Isolasi DNA DNA merupakan asam nukleat pembawa pesan genetik dalam kehidupan terletak di dalam sel dan tersusun rapi dalam kromosom. Pola DNA penyusun kromosom inilah yang

menentukan jenis rambut, warna kulit dan sifat-sifat khusus yang berbeda antara satu individu dengan lainnya. Karena perbedaan DNA yang dimiliki oleh seseorang inilah metode sidik DNA menjadi salah satu alat pembuktian yang cukup handal. Namun karena letaknya yang ada didalam sel maka untuk mendapatkan DNA diperlukan tahap-tahap khusus yang biasanya dilakukan di laboratorium tertentu. DNA ditemukan pertama kali pada tahun 1869, kemudian dengan menggunakan teknologi X-ray diketahui bahwa DNA memiliki struktur yang tertata secara rapi. Adanya publikasi model rantai ganda DNA oleh Watson dan Crick di jurnal Nature pada tahun 1953, teknik pemurnaian DNA mengalami perkembangan yang pesat dan menjadi prosedur rutin dilakukan dalam penelitian bioteknologi. DNA dapat diisolasi dari semua bagian tubuh misalnya dari daging, darah, sperma, ginjal, jantung, hati, dan lain-lain. Begitu pun untuk tanaman, DNA dapat diambil dari semua bagian. DNA juga bisa diperoleh dari spesimen yang berumur ratusan tahun atau fosil. Untuk mengeluarkan DNA dari sel maka teknik pemurnian DNA secara biokimia dilakukan dengan merusak dinding sel yang telah dilarutkan dalam larutan penyangga tertentu dengan menggunakan berbagai jenis deterjen. Dengan terbukanya lapisan sel maka DNA dapat dikeluarkan dan diendapkan dengan penambahan alkohol.
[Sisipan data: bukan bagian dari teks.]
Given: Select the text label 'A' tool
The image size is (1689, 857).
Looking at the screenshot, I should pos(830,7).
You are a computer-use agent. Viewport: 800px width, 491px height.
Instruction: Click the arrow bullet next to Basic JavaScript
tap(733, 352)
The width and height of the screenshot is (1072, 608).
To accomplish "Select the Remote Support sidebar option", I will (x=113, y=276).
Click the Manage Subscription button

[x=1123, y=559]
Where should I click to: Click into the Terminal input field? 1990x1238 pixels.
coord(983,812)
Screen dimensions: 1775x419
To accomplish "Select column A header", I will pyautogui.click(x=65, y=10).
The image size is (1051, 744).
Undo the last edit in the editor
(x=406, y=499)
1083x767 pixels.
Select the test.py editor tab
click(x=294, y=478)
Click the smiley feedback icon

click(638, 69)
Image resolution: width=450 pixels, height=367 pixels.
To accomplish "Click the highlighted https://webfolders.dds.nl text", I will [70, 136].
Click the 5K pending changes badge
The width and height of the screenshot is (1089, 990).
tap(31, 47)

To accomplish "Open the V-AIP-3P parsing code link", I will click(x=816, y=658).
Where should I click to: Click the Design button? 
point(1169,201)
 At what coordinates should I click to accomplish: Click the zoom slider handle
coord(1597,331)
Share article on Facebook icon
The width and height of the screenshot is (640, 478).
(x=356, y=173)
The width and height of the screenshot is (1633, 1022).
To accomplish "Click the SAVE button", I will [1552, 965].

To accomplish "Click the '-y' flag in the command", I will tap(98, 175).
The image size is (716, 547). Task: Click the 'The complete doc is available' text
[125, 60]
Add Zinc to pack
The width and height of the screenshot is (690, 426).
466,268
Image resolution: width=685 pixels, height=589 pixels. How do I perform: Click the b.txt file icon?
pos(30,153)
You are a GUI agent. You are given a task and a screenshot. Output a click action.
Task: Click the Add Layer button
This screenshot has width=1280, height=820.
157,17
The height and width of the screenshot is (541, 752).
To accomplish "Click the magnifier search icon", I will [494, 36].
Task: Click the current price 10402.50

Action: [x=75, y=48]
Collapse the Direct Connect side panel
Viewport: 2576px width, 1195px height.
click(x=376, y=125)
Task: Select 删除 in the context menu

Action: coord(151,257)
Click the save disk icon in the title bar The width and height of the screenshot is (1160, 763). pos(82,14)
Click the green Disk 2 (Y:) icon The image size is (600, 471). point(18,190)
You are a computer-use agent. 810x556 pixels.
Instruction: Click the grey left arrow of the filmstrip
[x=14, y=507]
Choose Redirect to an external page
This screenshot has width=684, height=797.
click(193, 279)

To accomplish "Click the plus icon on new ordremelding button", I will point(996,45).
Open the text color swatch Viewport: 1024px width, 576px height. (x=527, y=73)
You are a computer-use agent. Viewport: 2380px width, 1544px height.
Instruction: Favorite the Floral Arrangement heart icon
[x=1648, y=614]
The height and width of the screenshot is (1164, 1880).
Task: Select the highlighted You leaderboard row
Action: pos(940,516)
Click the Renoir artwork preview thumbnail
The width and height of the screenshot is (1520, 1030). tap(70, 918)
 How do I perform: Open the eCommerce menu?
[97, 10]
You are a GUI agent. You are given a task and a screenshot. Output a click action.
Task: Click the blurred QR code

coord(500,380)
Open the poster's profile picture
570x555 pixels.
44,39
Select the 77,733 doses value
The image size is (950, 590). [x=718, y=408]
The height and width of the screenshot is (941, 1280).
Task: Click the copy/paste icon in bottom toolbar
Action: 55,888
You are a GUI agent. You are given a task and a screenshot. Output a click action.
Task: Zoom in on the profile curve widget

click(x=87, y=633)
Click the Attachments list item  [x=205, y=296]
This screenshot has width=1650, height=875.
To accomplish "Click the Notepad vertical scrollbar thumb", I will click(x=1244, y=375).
Gambar Tahapan isolasi DNA

Multiplikasi Gen Perbanyakan DNA dengan PCR PCR (Polymerase Chain Reaction ) : suatu reaksi enzimatis untuk melipatgandakan suatu urutan nukleotida tertentu secara in vitro. Metode ini dikembangkan pertama kali oleh Kary B. Mulis pada tahun 1985. Dengan menggunakan metode PCR, akan diperoleh pelipatgandaan suatu fragmen DNA sebesar 200.000 kali melalui 20 siklus reaksi selama 220 menit. Pembelahan molekul DNA sangat penting dalam proses amplifikasi DNA melalui teknik Polymerase Chain Reaction (PCR) atau reaksi berantai polimerase. Seperti telah diketahui bahwa molekul DNA selalu dalam keadaan berpasangan (double stranded DNA),dan untuk membelah molekul DNA digunakan gergaji yang bisa berupa pemanasan (suhu 90oC) atau dengan larutan NaOH (konsentrasi 0,4 M). Empat komponen utama dalam proses PCR adalah : DNA cetakan yaitu fragmen DNA yang akan dilipatgandakan Oligonukleotida primer, yaitu suatu urutan nukleotida pendek ( 15-25 basa nukleotida), digunakan untuk mengawali sintesis rantai DNA Deoksiribonukleotida trifosfat (dNTP), terdiri atas dATP, dCTP, dGTP, dan dCTP Enzim DNA polimerase, yaitu enzim yang mengkatalisis reaksi sintesis DNA

Keuntungan : memerlukan waktu yang relative lebih singkat bila dibandingkan dengan memperbanyak dengan menggunakan vector dan hanya memerlukan sejumlah kecil targer DNA. Kerugian : kita harus mengetahui urutan nukleotida dari segmen DNA yang diinginkan (untuk mensintesis primer), dan hanya dapat diaplikasikan pada fragmen DNA yang pendek, berukuran kurang dari 5 kb.